We're in crisis mode here at Chez Larry. Owing to a combination of oddly angled overhangs and eaves, my trusty hand-out-the-window weather-prediction system has been rendered nonfunctional. Since late May, I've been forced to rely on outside entities for my forecast needs.
Three months in, I'm convinced every one of these inanimate networks of radars and barometers is out to get me. They hand-tailor their forecasts toward exploiting my weaknesses -- namely, my propensity to leave umbrellas and sweatshirts at home. Behind my back, they've dubbed me "Soggy Boy" and "Larry McShiverPants."
I like to go outside. Fresh air makes my lungs sing with the promise of a new day. So the Big Question has become: Which weather site should I traverse for comically inept forecasts?
This matters more than you think. It's the time of year when weather can torpedo even the best-laid plans. Without some cooperation from Mother Nature, any number of football Sundays might be sacrificed at the twin emasculating altars of apple-picking and foliage-gazing. Believe you me, it's challenging to plan a Twizzlers-and-hooch picnic when you're simultaneously dodging and fetishizing hurricanes.
The Weather Channel's Weather.com would be the obvious first destination if it weren't so intent on sending me out into unforeseen sandstorms. The site's hour-by-hour forecast, in particular, seems bent on either mischief or revenge. As a result, I've learned to interpret "5% chance of showers" as "relentless downpour" and "mostly cloudy" as "The sun will char your flesh to a fine crisp." Somewhere deep in an underground bunker, a computerized weather algorithm is enjoying a laugh at my expense.
My real beef with Weather.com, however, is that it doesn't do enough to showcase the coolest assets of its parent brand. For occluded-mesocyclone cultists like me, the Weather Channel produces some of the most compelling true-reality programming on the air. Yet, for reasons unknown, Weather.com relegates content from these shows into the site's nether regions.
Take the channel's scare-mongeringly super-awesome "It Could Happen Tomorrow," which assesses the disaster potential of semi-remote climate scenarios (blizzards in Kenya, Canadian locust infestations, etc.). None of this video is featured on the home page, which instead highlights bland, 90-second monologues poached from the airwaves and user-generated clips, only a handful of which feature weather-vane impalements.

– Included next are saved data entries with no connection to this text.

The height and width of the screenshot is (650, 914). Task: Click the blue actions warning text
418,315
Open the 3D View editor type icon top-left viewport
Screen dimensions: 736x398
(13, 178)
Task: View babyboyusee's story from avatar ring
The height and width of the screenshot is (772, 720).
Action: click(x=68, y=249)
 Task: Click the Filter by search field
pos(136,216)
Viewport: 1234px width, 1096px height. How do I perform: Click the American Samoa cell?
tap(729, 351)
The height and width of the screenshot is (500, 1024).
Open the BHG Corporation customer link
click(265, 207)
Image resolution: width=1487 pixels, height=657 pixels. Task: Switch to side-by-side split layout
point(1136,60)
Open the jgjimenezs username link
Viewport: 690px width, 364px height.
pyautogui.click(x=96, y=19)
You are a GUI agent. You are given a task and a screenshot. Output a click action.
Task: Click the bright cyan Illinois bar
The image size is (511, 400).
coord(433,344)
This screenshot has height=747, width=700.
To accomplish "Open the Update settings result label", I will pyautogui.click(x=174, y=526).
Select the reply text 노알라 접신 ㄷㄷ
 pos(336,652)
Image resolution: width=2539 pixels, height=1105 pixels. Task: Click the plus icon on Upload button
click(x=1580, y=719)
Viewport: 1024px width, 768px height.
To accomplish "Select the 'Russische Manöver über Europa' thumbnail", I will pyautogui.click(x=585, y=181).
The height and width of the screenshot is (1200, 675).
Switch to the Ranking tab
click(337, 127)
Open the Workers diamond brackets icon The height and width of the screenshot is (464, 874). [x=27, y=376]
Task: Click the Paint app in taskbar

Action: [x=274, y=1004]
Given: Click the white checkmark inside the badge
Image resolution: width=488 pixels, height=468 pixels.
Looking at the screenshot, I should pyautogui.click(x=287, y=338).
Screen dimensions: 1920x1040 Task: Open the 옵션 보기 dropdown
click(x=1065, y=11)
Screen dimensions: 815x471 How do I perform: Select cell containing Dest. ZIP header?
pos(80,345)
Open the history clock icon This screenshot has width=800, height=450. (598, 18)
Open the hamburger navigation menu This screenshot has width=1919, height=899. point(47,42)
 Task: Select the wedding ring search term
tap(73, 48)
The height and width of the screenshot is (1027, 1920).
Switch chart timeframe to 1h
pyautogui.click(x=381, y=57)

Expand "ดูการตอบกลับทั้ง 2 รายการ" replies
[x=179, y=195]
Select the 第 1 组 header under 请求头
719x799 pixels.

That's an opportunity missed, especially given how mercilessly the site flogs Al Roker's presence and the wacky facial tics that come with it.
Weather Underground takes the opposite tack: Come for the NEXRAD, stay for the commentary. Of all the sites, WU offers the best how-weather-works explications, especially on climate change and extreme conditions. I've become a huge fan of Dr. Jeff Masters' WunderBlog, in which our titular hero tough-talks about hurricanes. If you're a hurricane, you don't want any part of Dr. Jeff Masters. He'll downgrade your sorry ass to a tropical depression with a snap of his compass-callused fingers. Do not mess with Dr. Jeff Masters.
Contrast this with the no-frills approach of the National Oceanic and Atmospheric Administration. Leading with a map color-coded with no fewer than 17 alerts, advisories and updates, the site is the online weather equivalent of C-SPAN. It conveys the weather. It does so sternly and straightforwardly. Be sure to click on those alerts/advisories, though, which lead straight to the all-caps, sparsely punctuated dispatches that beam along the bottom of the TV screen during end-of-days weather events. It's computerized weather for the telegraph era.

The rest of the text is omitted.